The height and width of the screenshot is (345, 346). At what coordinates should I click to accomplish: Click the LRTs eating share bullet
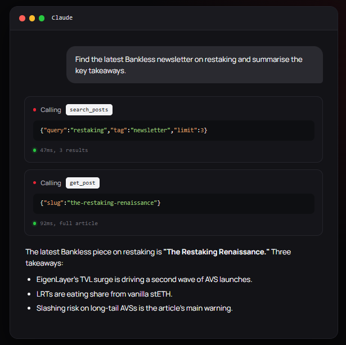click(105, 294)
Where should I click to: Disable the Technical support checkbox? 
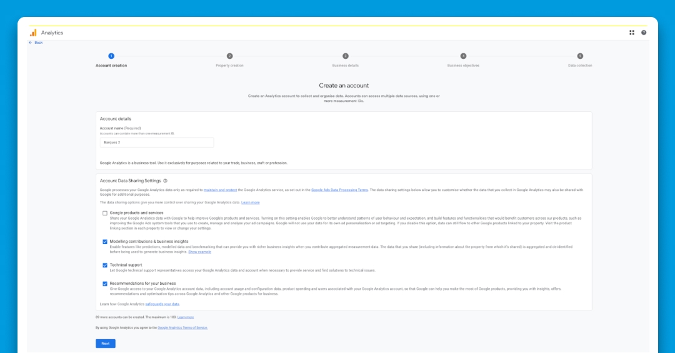pyautogui.click(x=105, y=265)
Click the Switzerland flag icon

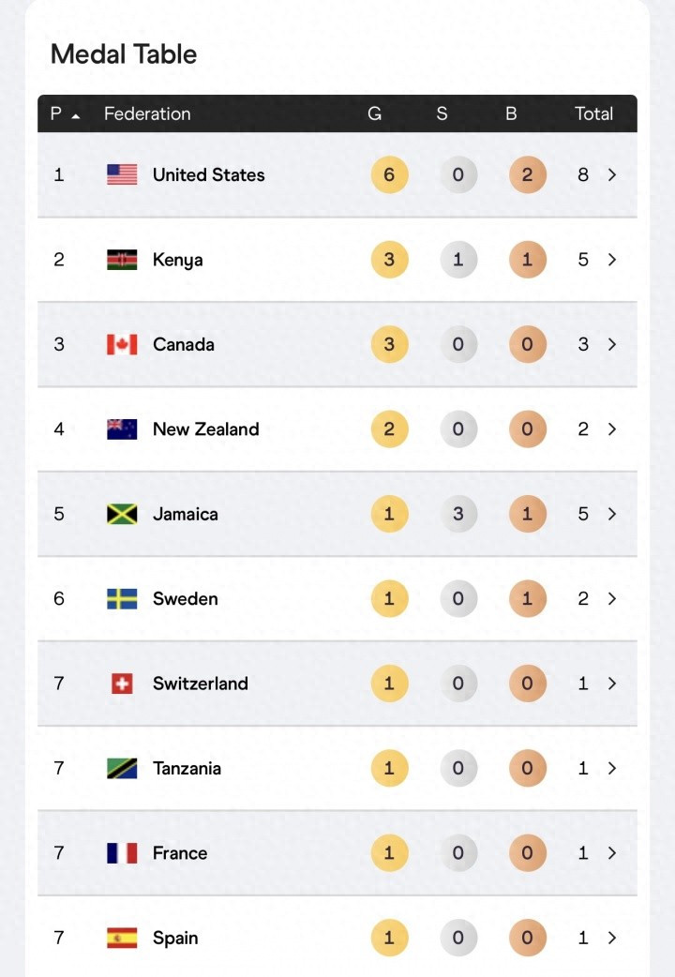pos(122,684)
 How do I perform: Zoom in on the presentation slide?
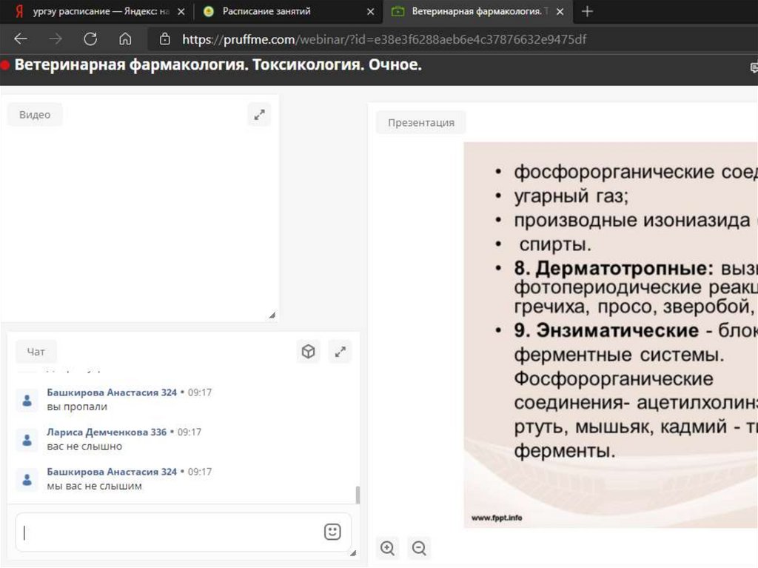click(x=387, y=548)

Your instructions = Without any of the pictures, repeat the entries above word for word.

Answer section =
The height and width of the screenshot is (345, 346). At what coordinates should I click to accomplish: Click the LRTs eating share bullet
click(105, 294)
Where should I click to: Disable the Technical support checkbox? 
pyautogui.click(x=105, y=265)
Click the Switzerland flag icon

pos(122,684)
 How do I perform: Zoom in on the presentation slide?
click(x=387, y=548)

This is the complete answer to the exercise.